Inhuman Infancy
Lyotard’s Critique of Development in an Age of Infantilization
DOI:
https://doi.org/10.54195/technophany.19594Keywords:
Jean-François Lyotard, infancy, childhood, development, Bernard Stiegler, capitalism, potentiality, affectivityAbstract
This article critically assesses Lyotard’s notions of development and infancy. In The Inhuman, Lyotard opposes development as the name for contemporary capitalism and infancy as source of resistance. However, after Lyotard, Bernard Stiegler diagnoses our contemporary situation as infantilized. This implies that infancy is no longer opposed to development, but its accomplice.
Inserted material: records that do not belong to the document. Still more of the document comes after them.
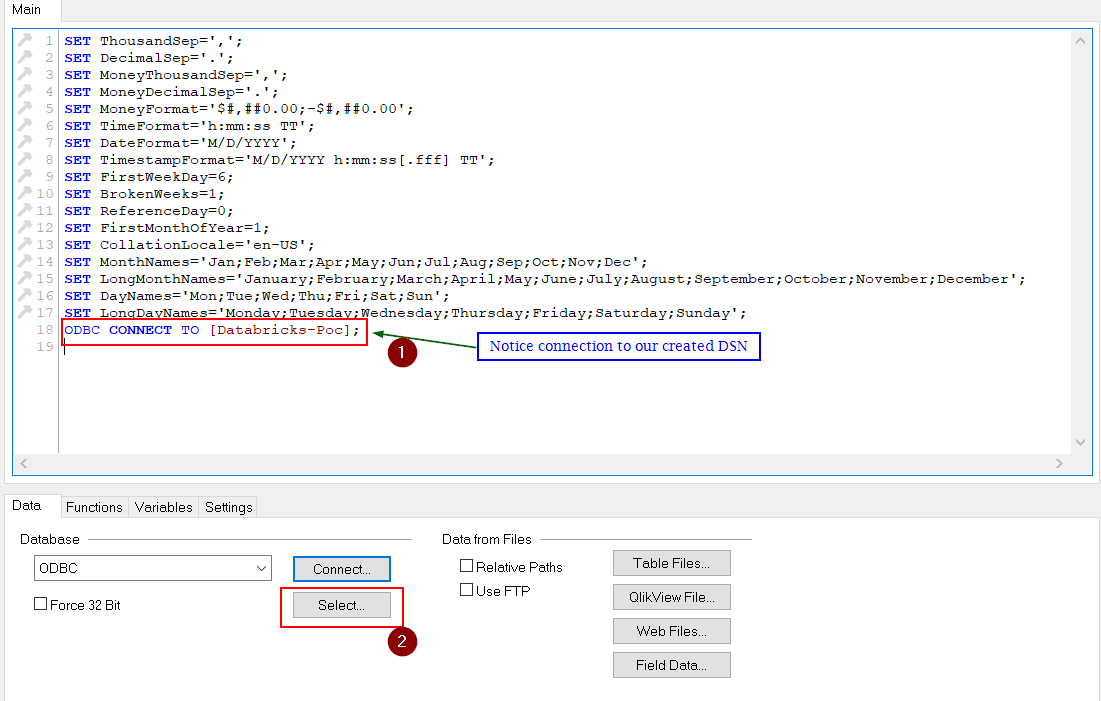Click the down arrow on the editor scrollbar
Viewport: 1101px width, 701px height.
click(x=1081, y=444)

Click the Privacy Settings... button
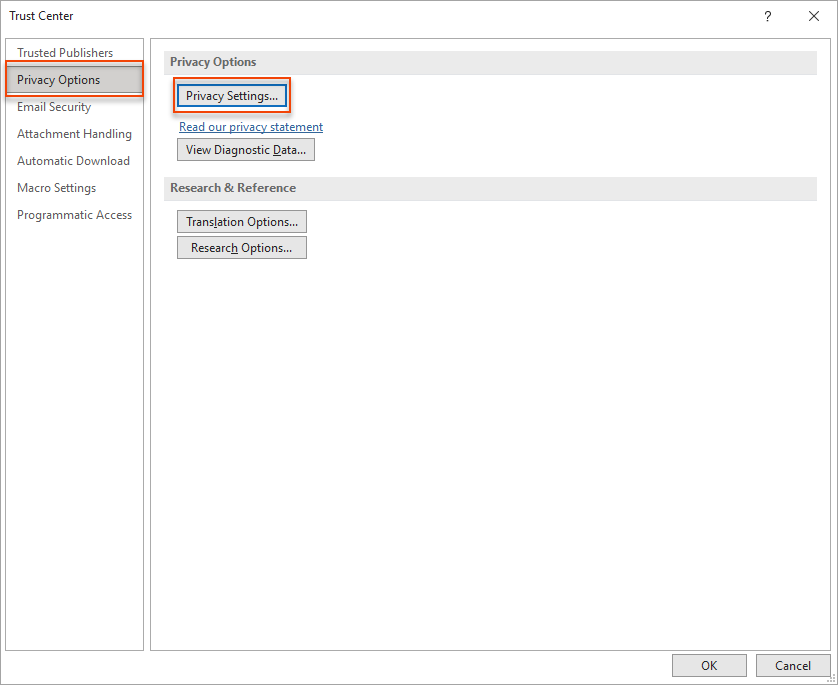pyautogui.click(x=232, y=96)
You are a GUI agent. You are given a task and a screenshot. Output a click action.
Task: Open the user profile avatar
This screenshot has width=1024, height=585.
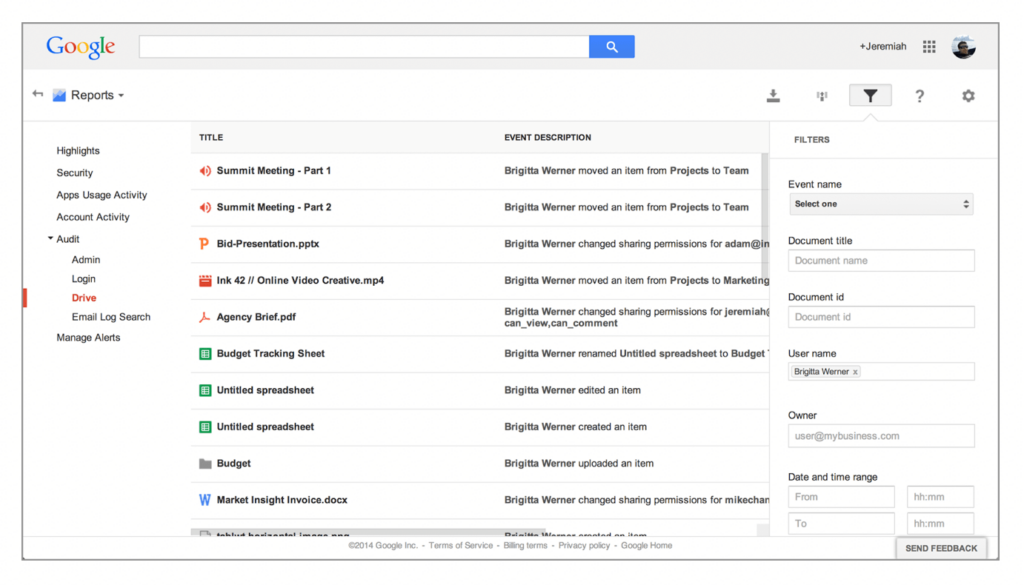click(x=963, y=47)
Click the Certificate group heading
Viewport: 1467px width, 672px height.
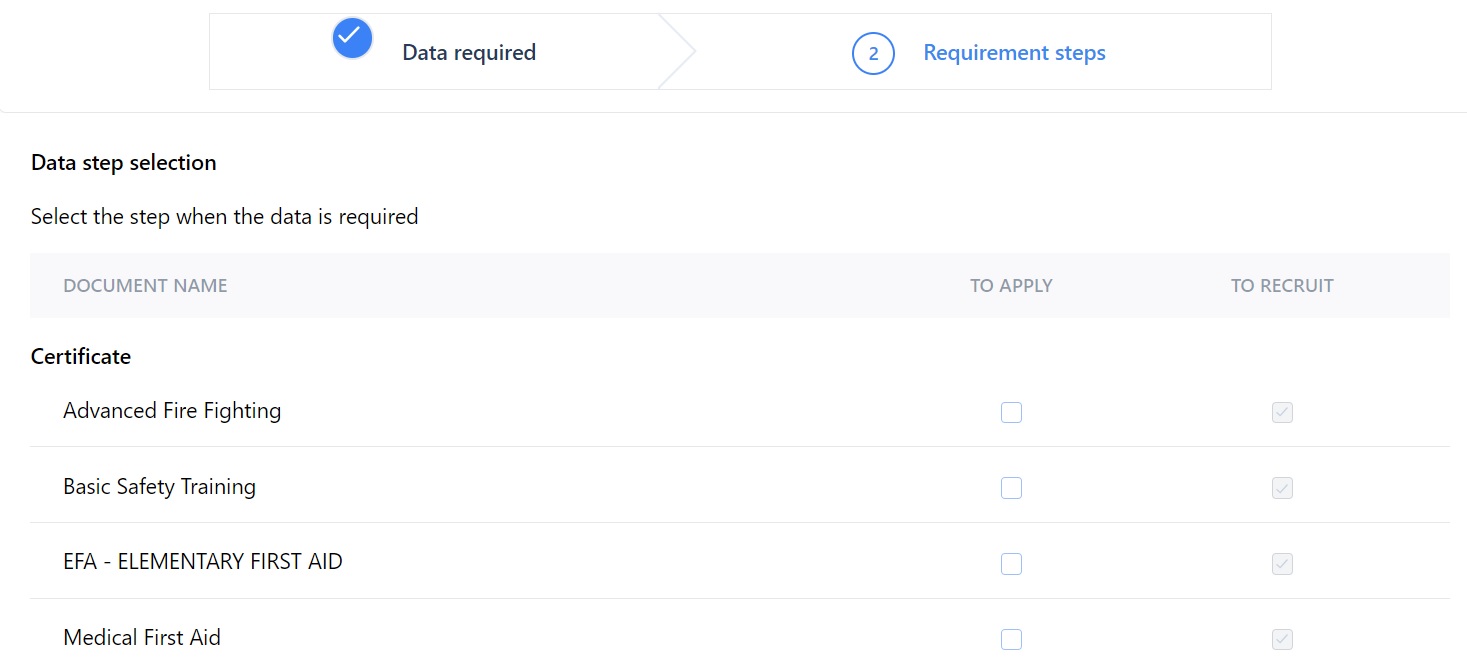(x=81, y=357)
Stiegler therefore calls for a new maturity, which he primarily understands as responsibility and critical thinking. I argue that this remains one-sided, because Stiegler’s inspiration—Kant’s essay on Enlightenment—leads him to a primarily negative notion of infancy. Stiegler’s call for maturity is valuable but must be supplemented with Lyotard’s notion of infancy: infancy as potentiality and affectivity. Especially Lyotard’s understanding of affectivity allows for thinking the source of those practices such as art and philosophy that do not immediately serve an external end, be it development’s end of increasing performativity or Stiegler’s end of maturity.